* What the task asks *
Every line below that carries the word "This" needs to be copied.

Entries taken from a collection
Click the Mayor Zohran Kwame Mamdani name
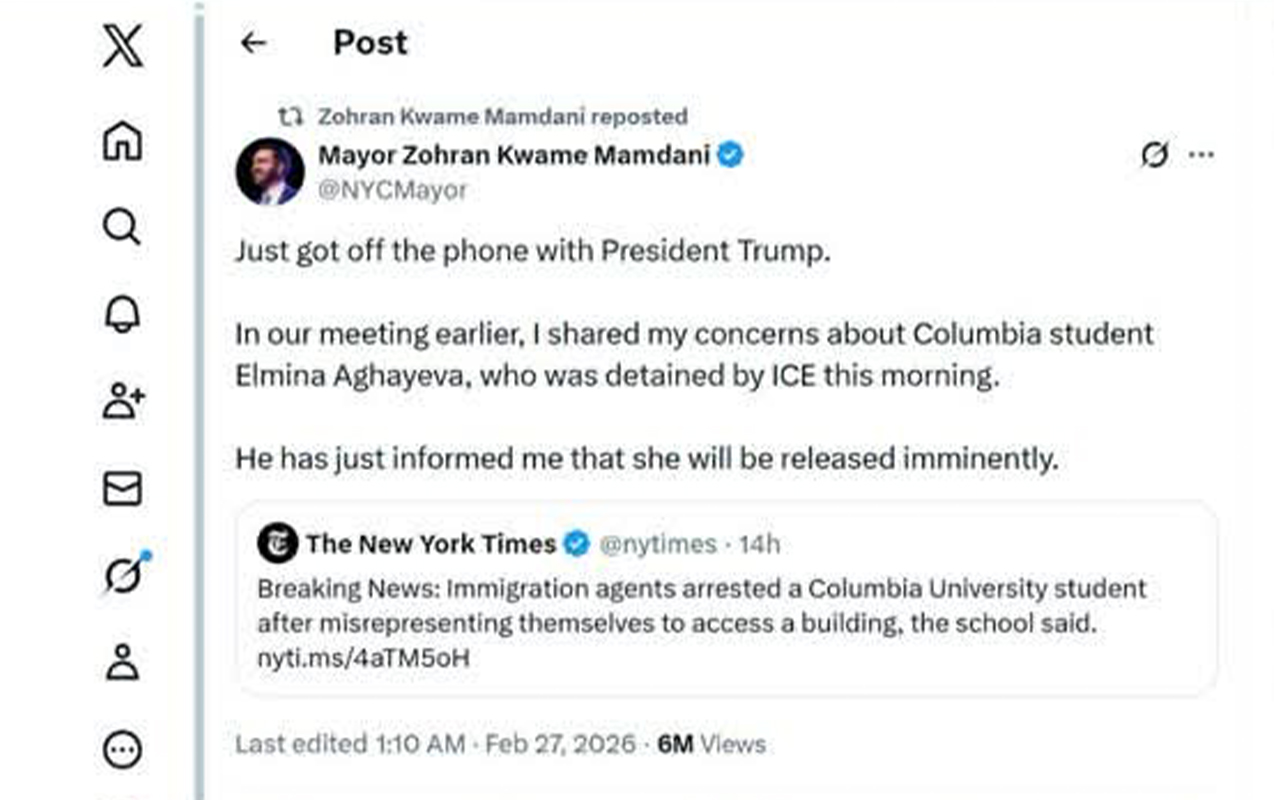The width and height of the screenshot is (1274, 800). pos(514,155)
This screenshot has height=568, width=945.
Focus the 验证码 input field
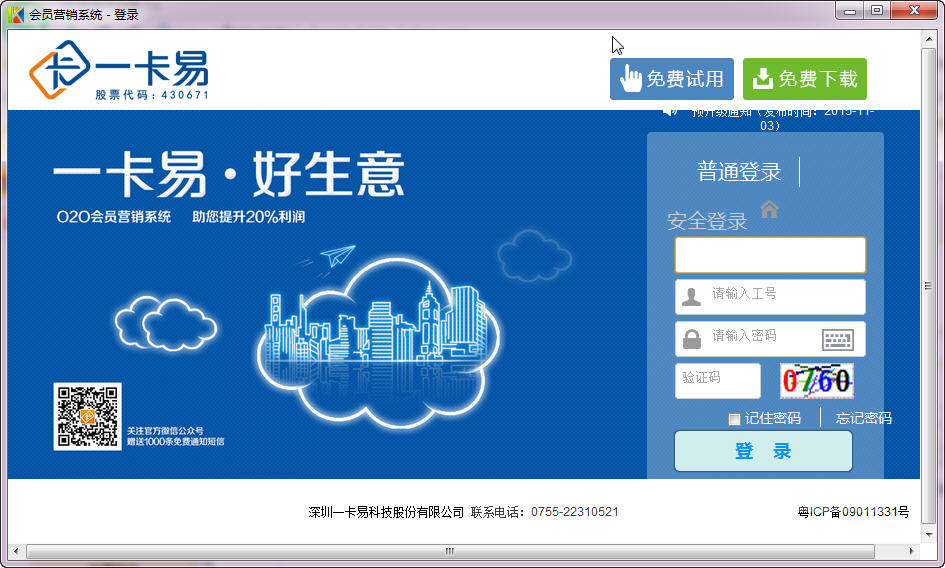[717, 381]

* * *

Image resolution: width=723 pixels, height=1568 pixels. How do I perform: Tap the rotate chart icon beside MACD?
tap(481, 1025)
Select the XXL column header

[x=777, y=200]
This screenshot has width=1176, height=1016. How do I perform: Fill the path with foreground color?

* Solved exercise *
This screenshot has height=568, width=945.
This screenshot has width=1176, height=1016. How do I perform: Fill the path with foreground color?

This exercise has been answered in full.